Goal of the exercise =
Copy out verbatim the lines of the records starting with the line that contains "This screenshot has height=720, width=960." and continuing through the line that contains "coordinates (94, 439).", both included.
Start of Source data
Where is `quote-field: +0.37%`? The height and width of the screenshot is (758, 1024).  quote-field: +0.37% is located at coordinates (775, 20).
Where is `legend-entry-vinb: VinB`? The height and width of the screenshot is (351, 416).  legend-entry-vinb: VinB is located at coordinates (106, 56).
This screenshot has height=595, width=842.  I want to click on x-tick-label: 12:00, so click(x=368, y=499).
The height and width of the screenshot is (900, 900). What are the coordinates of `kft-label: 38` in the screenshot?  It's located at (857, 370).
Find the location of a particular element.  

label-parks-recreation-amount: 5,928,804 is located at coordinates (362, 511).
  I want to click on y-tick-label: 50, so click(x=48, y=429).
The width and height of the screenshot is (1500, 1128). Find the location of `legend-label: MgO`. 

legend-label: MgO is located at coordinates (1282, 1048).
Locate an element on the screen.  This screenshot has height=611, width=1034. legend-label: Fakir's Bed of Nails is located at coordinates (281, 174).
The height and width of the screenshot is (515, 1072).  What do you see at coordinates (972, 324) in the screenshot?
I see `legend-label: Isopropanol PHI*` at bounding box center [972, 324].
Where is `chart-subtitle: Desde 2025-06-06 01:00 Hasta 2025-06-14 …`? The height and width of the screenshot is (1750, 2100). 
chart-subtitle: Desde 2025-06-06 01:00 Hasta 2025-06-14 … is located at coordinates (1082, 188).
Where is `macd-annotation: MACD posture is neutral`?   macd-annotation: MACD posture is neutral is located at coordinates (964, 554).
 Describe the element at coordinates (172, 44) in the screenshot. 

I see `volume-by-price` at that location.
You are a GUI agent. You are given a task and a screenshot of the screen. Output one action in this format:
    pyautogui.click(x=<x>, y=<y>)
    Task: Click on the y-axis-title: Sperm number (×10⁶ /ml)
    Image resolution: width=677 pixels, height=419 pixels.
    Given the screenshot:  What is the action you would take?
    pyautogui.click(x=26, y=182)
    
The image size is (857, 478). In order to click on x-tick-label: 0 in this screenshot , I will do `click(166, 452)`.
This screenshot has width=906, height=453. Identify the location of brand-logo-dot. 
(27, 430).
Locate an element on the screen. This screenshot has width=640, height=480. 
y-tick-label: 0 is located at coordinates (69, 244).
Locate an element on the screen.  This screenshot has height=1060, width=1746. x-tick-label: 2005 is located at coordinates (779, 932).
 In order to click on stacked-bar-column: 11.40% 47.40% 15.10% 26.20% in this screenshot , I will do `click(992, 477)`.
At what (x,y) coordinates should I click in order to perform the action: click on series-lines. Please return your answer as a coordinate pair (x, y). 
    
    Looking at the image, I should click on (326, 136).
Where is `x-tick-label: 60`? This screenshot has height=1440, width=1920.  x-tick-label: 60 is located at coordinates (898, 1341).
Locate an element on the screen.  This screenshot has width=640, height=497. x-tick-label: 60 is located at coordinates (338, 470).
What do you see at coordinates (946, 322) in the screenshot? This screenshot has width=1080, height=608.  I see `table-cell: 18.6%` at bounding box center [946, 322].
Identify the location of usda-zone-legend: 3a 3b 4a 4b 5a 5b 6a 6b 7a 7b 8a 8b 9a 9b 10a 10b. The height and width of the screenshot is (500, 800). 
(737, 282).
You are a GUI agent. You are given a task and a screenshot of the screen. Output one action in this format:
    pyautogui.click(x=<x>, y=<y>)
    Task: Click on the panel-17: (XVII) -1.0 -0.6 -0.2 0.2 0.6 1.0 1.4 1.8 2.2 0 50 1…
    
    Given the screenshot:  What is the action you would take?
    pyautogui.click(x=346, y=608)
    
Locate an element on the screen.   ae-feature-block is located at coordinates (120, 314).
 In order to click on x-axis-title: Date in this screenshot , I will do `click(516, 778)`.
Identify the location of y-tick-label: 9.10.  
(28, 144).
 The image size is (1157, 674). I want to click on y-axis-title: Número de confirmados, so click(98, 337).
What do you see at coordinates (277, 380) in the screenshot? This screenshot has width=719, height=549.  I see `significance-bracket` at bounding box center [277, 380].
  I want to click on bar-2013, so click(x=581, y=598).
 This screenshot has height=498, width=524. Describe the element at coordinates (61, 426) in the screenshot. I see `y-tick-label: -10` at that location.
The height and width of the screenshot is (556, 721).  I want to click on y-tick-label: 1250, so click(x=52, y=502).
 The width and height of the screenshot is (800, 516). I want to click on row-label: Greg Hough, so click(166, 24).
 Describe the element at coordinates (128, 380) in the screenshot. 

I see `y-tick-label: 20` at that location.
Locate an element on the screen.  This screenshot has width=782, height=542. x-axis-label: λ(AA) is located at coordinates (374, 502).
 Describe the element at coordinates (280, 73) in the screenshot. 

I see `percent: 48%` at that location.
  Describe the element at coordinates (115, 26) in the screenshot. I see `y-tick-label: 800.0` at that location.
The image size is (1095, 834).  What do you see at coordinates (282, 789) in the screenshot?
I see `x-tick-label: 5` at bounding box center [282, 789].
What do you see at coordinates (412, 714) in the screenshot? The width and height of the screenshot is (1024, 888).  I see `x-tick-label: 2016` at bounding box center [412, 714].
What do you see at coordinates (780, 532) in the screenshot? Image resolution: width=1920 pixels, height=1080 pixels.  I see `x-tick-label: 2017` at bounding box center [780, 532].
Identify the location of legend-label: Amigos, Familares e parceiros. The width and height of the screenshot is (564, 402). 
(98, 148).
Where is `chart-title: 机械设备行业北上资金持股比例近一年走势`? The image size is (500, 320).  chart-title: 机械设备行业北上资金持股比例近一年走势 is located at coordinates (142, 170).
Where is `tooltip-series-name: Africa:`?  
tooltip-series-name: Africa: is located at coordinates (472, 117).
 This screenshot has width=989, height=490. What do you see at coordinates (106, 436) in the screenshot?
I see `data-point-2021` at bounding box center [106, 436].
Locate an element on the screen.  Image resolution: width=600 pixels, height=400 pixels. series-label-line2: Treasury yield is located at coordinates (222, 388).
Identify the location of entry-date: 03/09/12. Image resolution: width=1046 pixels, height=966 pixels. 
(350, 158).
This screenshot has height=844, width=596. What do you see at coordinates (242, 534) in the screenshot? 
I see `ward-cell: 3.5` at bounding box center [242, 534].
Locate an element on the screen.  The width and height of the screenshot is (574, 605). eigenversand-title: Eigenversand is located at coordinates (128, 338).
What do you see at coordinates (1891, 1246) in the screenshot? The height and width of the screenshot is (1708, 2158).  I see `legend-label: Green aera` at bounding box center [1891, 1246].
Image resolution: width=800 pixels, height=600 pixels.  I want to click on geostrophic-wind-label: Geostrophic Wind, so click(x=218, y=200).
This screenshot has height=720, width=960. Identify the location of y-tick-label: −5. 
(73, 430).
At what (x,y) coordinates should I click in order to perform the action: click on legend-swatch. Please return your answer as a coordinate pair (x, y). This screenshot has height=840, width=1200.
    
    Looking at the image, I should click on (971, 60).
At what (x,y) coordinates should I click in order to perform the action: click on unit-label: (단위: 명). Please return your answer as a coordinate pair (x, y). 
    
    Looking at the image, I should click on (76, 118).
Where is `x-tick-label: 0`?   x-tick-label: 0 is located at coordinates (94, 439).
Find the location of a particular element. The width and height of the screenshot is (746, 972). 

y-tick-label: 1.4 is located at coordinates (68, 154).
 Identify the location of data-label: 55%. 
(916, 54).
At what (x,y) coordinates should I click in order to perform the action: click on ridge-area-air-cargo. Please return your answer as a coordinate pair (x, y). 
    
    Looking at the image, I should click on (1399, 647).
End of Source data
Your solution =
This screenshot has height=720, width=960. Identify the location of y-tick-label: −5. 
(73, 430).
At what (x,y) coordinates should I click in order to perform the action: click on legend-swatch. Please return your answer as a coordinate pair (x, y). This screenshot has height=840, width=1200.
    
    Looking at the image, I should click on (971, 60).
At what (x,y) coordinates should I click in order to perform the action: click on unit-label: (단위: 명). Please return your answer as a coordinate pair (x, y). 
    
    Looking at the image, I should click on (76, 118).
Where is `x-tick-label: 0`?   x-tick-label: 0 is located at coordinates (94, 439).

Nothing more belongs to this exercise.